The League of Shadows doesn’t align itself with a specific or particular religion, but their practices and rituals, their asceticism and beliefs suggest similar, if not identical, to an extremist religious sect. They have mentors and acolytes, mental and physical training, and an inflexible set of beliefs that elevates their actions above mere laws and rules. They decide who lives a moral life (narrowly defined to fit their precepts) and who doesn’t. They decide who lives and who dies (the line Wayne, as Batman, continually refuses to cross here and in his long-running comic-book incarnation). And in the case of Gotham City, the League decides it must be destroyed.
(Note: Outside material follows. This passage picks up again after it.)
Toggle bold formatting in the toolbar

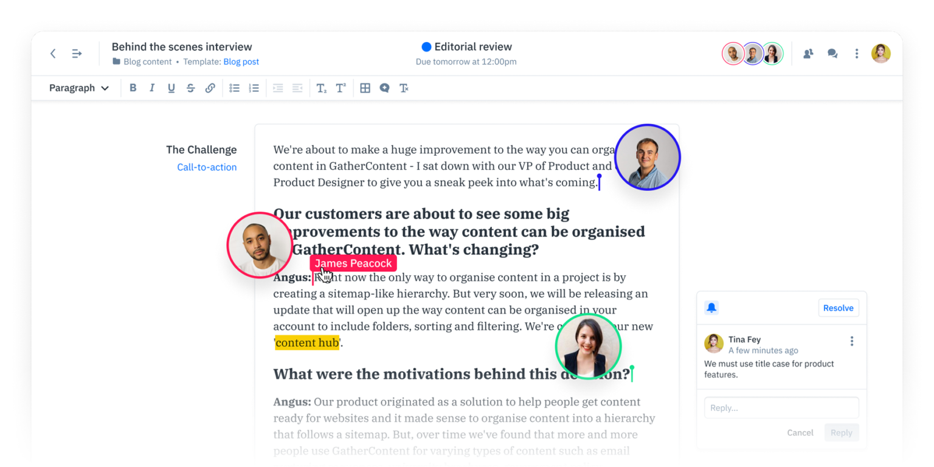(x=133, y=88)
Seven years later, BATMAN BEGINS’ narrative flaws haven’t faded. If anything, they’ve become more prominent. Nolan’s tendency toward literalism, toward spelling out subtext and themes in dialogue, feels less like a concession to Warner Bros. executives and BATMAN BEGINS’ big-budget, blockbuster status, and more like Nolan being Nolan (as evidenced by his other non-Batman films). Every character uses the word “fear,” often repeatedly, making it seem like a collective verbal tic. And as much as Nolan wanted to ground BATMAN BEGINS in reality, the plot involving the fear toxin, the microwave emitter, and the water supply feels like a comic-book cliché (because, frankly, it is). Nolan’s first foray into big-budget filmmaking showed he still had a lot to learn when it came to action choreography. While admirable on one level, his decision to use models and miniatures instead of CG, especially during the last half-hour, seems dubious considering the sub-par result.
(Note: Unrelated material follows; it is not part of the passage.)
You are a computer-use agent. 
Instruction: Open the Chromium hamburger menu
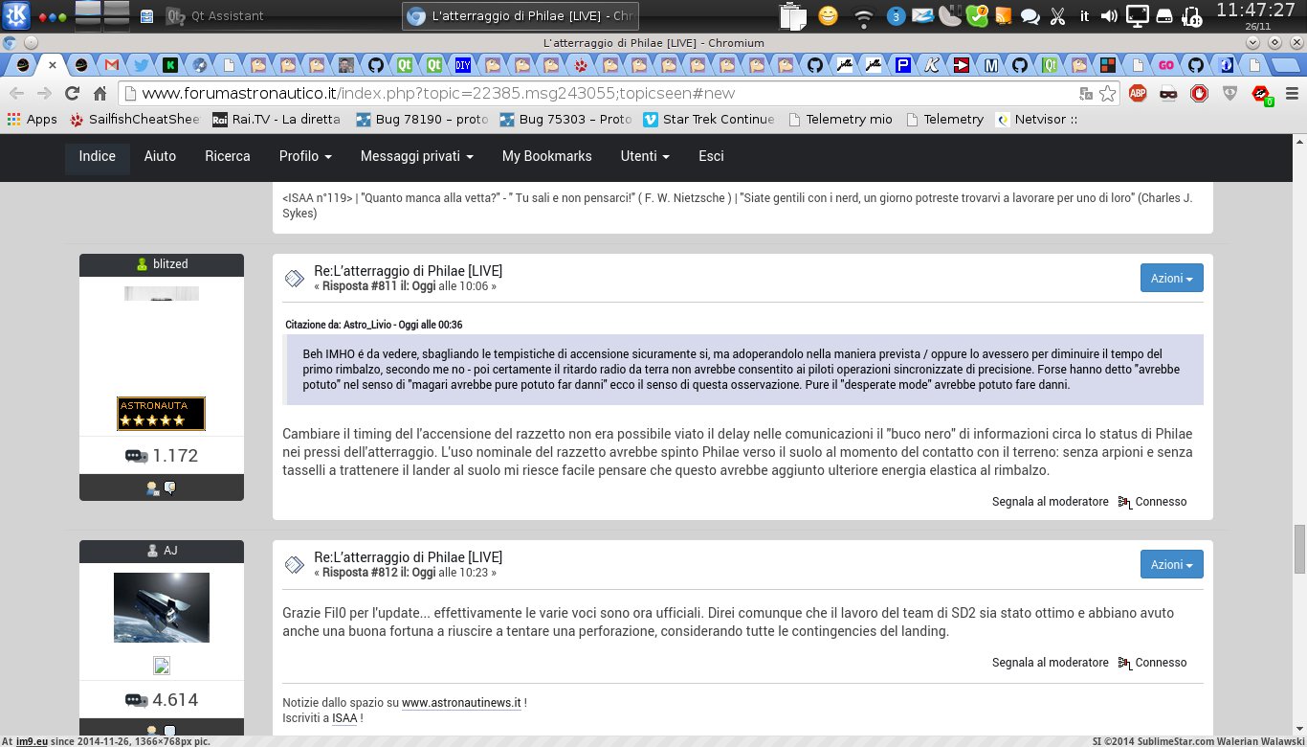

Despite those flaws, BATMAN BEGINS succeeded in resurrecting a character and a franchise that, just eight years later, seemed non-viable for the next quarter century (or more). Nolan took the Bruce Wayne / Batman mythos seriously. Moviegoers responded appropriately, turning BATMAN BEGINS into a box-office hit large enough to justify giving Nolan carte blanche to make THE DARK KNIGHT, a film many consider the pinnacle of the superhero genre, with little or no studio interference.